As time passed, the threat of ‘special treatment’ and psychological conditioning took its toll. The interrogators wore me down so that when they said, ‘So when you attended the al-Qaeda training camp…’ I would answer the question without denial or protest. I became too exhausted to argue. I allowed the interrogators to frame my words and say anything they wanted….
The interrogator’s associate, who had remained quiet until now, said they had a proposal for me: they would place me next to the various English-speaking detainees over a period of time, and I was to milk each one for information and report it back to the interrogators. If I agreed to do this, I would be allowed fifteen minutes with a lady from the Philippines. I instantly refused and requested to be sent back to my cage….
A goal of interrogation is to repeatedly break you and then put you back together until the parts can be manipulated. You become the interrogators’ creation…. The memory of what I have described depresses me deeply to this day. It does something to the soul; it felt like something had died inside me….
My end of the bargain was that I had to verbally repeat my story, agreeing with anything they added, even when they dictated my thoughts, beliefs and actions incorrectly. They also fed me things to say about other detainees as well. I did so obediently, even though I knew they were all lies. I struggled terribly with this and hated every minute of it, especially when they brought up other detainees. I searched desperately for the courage to resist and renege on the deal. I had no recourse. I had crumbled and was fully theirs.
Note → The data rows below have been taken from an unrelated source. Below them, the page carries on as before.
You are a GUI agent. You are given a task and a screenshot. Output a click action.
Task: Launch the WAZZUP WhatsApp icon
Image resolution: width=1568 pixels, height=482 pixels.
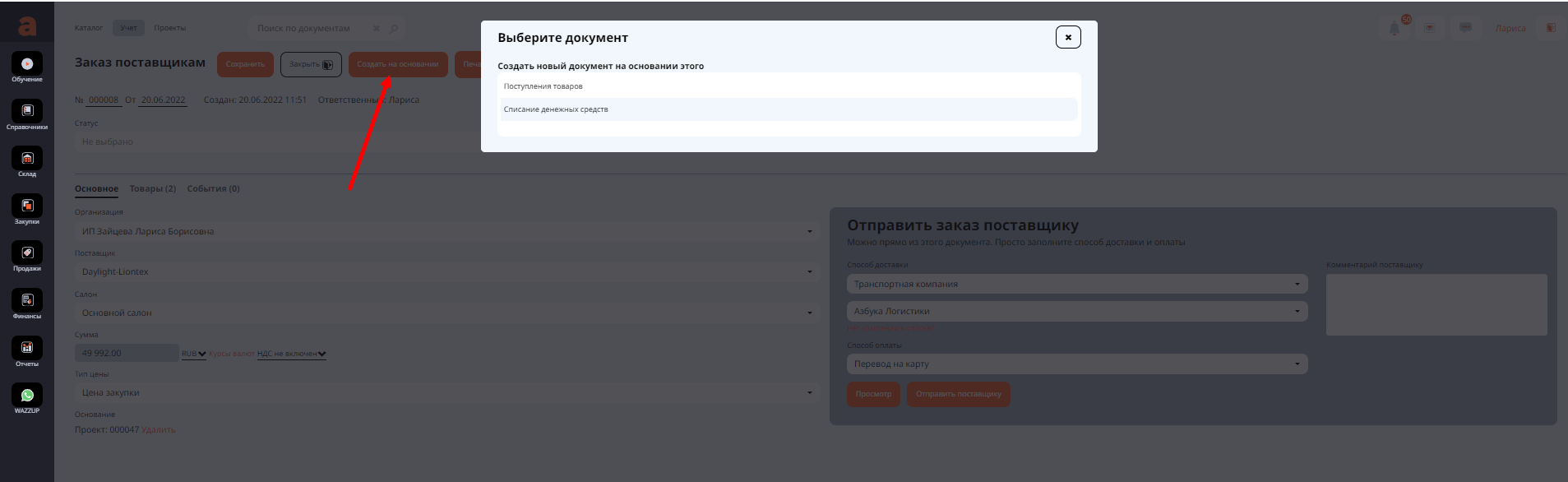pyautogui.click(x=27, y=396)
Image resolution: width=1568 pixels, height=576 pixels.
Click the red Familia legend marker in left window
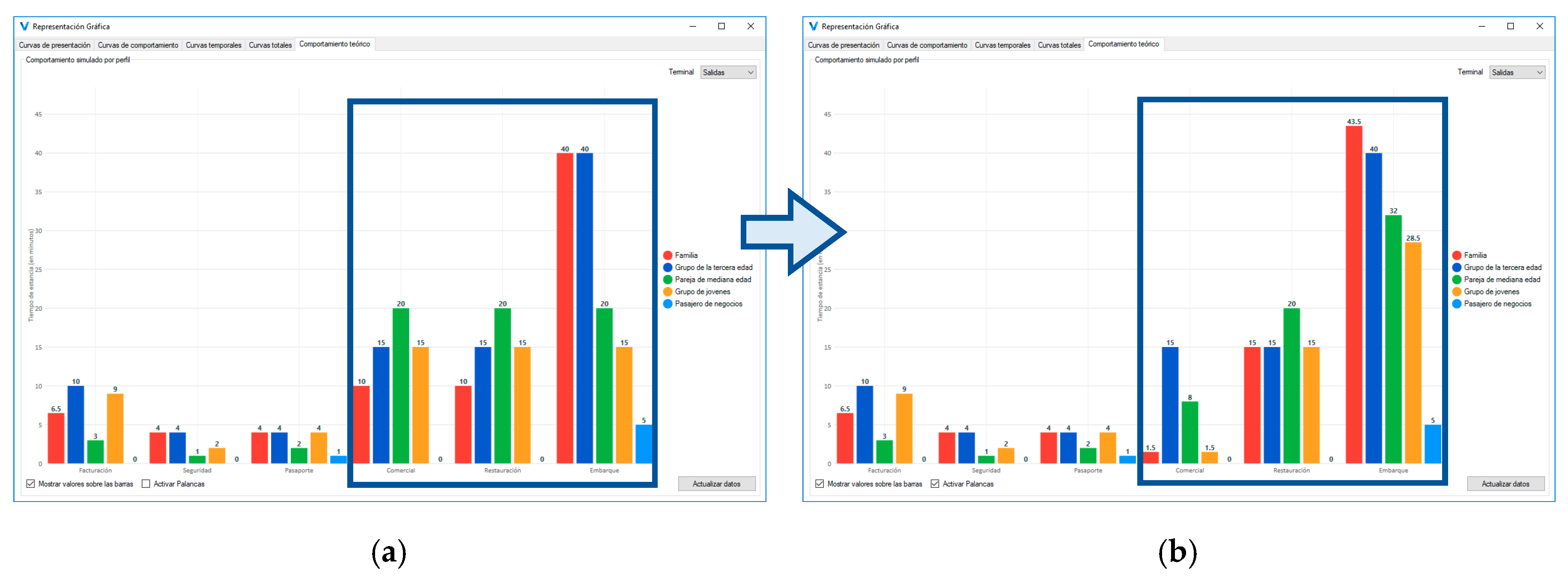coord(668,255)

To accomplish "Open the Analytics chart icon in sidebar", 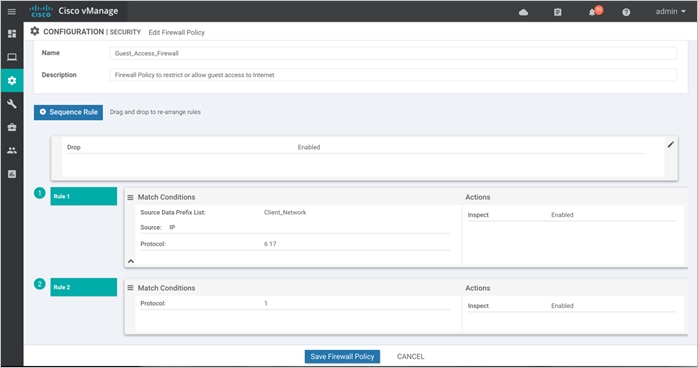I will 12,174.
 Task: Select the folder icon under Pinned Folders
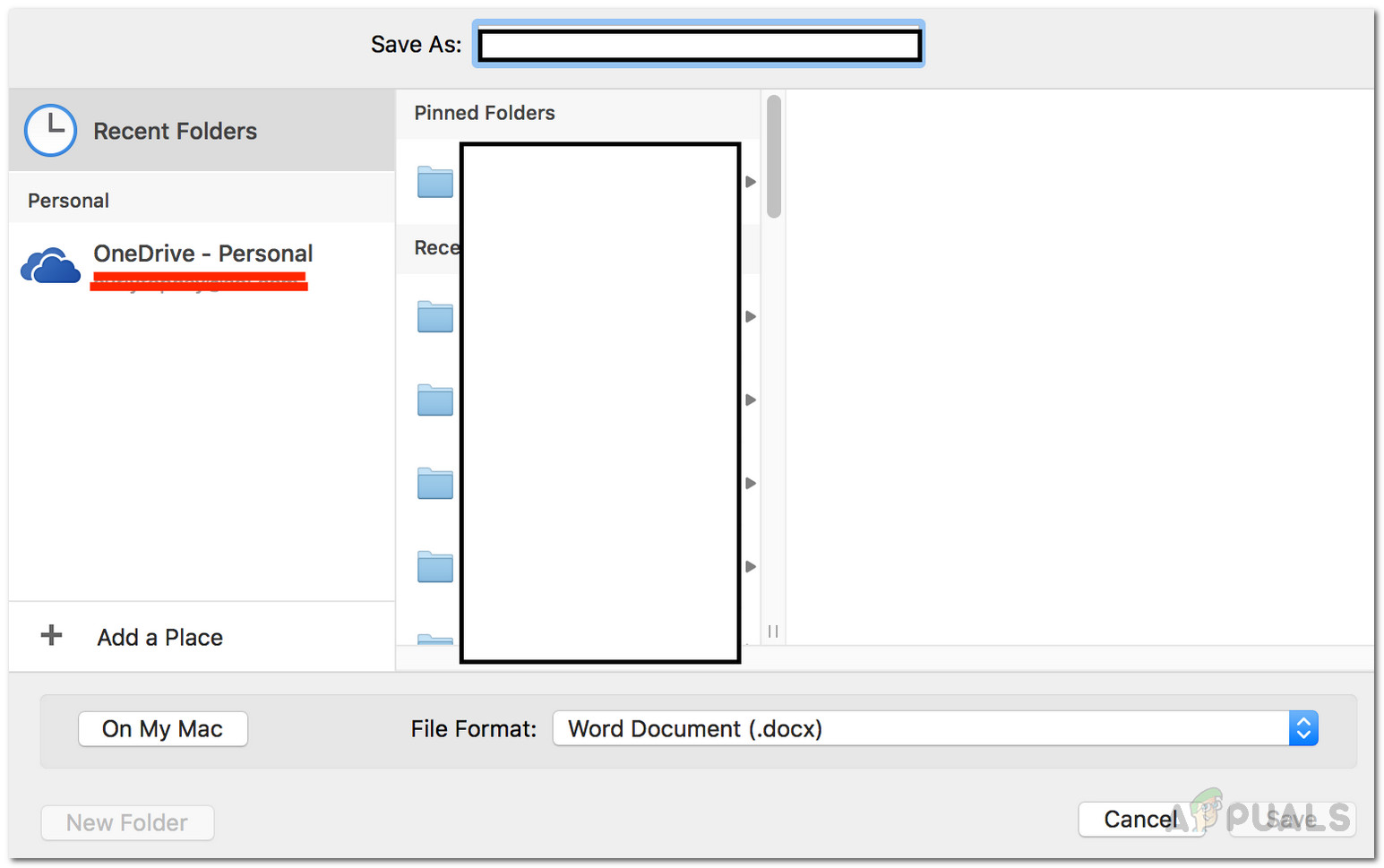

Up until now, the primary narrative surrounding the torture scandal has been about the purported efficacy of using torture to produce intelligence in the “war on terror.” But the new Jessen material demonstrates that the program used as the basis for the “reverse-engineering” of the SERE torture techniques was a full-blown exploitation program, whose aims went far beyond the mere elicitation of information, but included the physical and psychological pressures to produce absolute compliance in prisoners for the purpose of false confessions, show trials, recruitment of spies, and medical experimentation.
As Capt. Kearns is quoted in the Truthout article, “The Jessen notes clearly state the totality of what was being reverse-engineered – not just ‘enhanced interrogation techniques,’ but an entire program of exploitation of prisoners using torture as a central pillar.”
It will be up to the press and the blogosphere to make the full reality of the Bush-era torture program fully understood to the population at large, to weave the kinds of information provided here into the narrative of events. Only when the full extent of this program is revealed, can we begin to take steps to end such heinous activities, and bring to justice those who sought a number of nefarious ends through means almost too awful to recount.